To determine if the right to redeem a litigated credit applies to a negotiable instrument, the Puerto Rico Supreme Court pointed out that Article 1417a of the Puerto Rico Civil Code states that the right to redeem a litigious credit is inapplicable when the credit is a negotiable instrument. DLJ, 2019 T.S.P.R. 129, 12-13. The court found that mortgage notes are negotiable instruments, and therefore must be treated in accordance with the Commercial Transactions Act. DLJ, 2019 T.S.P.R. 129, 14. In analyzing Chapter 9 of the Commercial Transactions Act, which governs secured transactions, the Puerto Rico Supreme Court explained sections 9-109(d)(5) and 9-109(d)(11). DLJ, 2019 T.S.P.R. 129, 17-19. According to the court, section 9-109(d)(5) does not afford Chapter 9 protection to the assignment of a negotiable instrument to a collection agency who is not the owner of the same. DLJ, 2019 T.S.P.R. 129, 18 (citing 11 Part I Anderson U.C.C. sec. 9-109:25 [Rev.] 3d. ed., 2018). In interpreting section 9-109(d)(11), the court stated that this section excludes from Chapter 9 a negotiable instrument that creates by itself an interest or lien, even if it was secured by one. DLJ, 2019 T.S.P.R. 129, 18-19. The Puerto Rico Supreme Court clarified that Chapter 9 covers mortgage notes because as negotiable instruments they are personal property, even though they are guaranteed by a mortgage deed that encumbers real property. DLJ, 2019 T.S.P.R. 129, 17.
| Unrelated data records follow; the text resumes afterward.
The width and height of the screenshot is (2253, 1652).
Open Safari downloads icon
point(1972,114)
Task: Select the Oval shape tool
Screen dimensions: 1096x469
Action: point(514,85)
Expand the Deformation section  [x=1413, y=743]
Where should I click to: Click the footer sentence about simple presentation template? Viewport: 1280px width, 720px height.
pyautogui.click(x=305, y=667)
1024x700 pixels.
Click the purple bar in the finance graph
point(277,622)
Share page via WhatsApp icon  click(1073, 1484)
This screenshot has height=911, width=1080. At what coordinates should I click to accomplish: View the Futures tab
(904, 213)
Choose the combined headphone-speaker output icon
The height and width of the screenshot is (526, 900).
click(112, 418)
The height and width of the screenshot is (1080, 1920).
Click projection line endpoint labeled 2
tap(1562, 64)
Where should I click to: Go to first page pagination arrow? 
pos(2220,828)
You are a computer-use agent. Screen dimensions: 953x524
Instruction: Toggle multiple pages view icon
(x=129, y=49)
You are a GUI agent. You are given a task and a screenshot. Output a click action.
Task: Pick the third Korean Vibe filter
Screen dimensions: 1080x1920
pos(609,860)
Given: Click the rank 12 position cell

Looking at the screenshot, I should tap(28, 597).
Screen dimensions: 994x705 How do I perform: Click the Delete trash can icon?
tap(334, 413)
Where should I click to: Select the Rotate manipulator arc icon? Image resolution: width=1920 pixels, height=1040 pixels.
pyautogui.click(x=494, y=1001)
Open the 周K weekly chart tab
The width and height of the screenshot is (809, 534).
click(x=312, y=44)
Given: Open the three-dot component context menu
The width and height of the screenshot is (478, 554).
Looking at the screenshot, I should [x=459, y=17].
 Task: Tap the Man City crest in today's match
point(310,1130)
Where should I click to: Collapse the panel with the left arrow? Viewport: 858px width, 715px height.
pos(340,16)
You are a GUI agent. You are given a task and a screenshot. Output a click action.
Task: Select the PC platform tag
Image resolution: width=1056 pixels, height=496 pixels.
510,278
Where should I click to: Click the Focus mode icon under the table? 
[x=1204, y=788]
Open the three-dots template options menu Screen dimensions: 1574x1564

Based on the Puerto Rico Supreme Court's analysis, the promissory note that evidences Allied's loan and the mortgage notes that serve as its collateral are negotiable instruments and therefore personal property that are governed by the Commercial Transactions Act. As previously discussed, the prohibitions mentioned in section 9-109(d)(4), section 9-109(d)(5) and section 9-109(d)(11) of the Commercial Transactions Act are not applicable to WM. The promissory note and the mortgage notes are negotiable instruments in nature, and this allows them to be negotiated and its transfer is protected under Chapter 9 of the Commercial Transactions Act. Thus, the Civil Code does not apply, and Allied is precluded from exercising its right to redeem the litigated credit. This court finds that the reasoning used in DLJ and a plain reading of the Puerto Rico Commercial Transactions Act warrants the granting of the summary judgment in favor of WM.
As a final matter, this court addresses Allied's allegation that the court is precluded from entering summary judgment in favor of WM because it would be a retroactive ruling that applies the DLJ case to a previous opinion and order that favors Allied, dated June 30, 2017. Rule 54(b) of the Federal Rules Civil Procedure states that an order that adjudicates fewer than all the claims does not end the action as to any of the claims and may be revised at any time before the entry of a judgment adjudicating all the claims and all the parties' rights and responsibilities. Fed. R. Bankr. P. 7054(a) (incorporating Fed. R. Civ. P. 54(b) ). It is well established law that a partial summary judgment has no res judicata effect. Federal Deposit Ins. Corp. v. Massingill, 24 F.3d 768, 774 (5th Cir. 1994). The order granting a partial summary judgment may be subject to revision by the court. Avondale Shipyards, Inc. v. Insured Lloyd's, 786 F.2d 1265, 1269 (5th Cir. 1986). As such, this court may grant WM's motion for summary judgment.
VI. CONCLUSION
Therefore, this court relieves WM from the partial summary judgment order dated June 30, 2017 and grants its motion for summary judgment as to the redemption right and damages. Consequently, Allied's motion for summary judgment is denied.
IT IS SO ORDERED.
In San Juan, Puerto Rico, this 27th of April, 2020.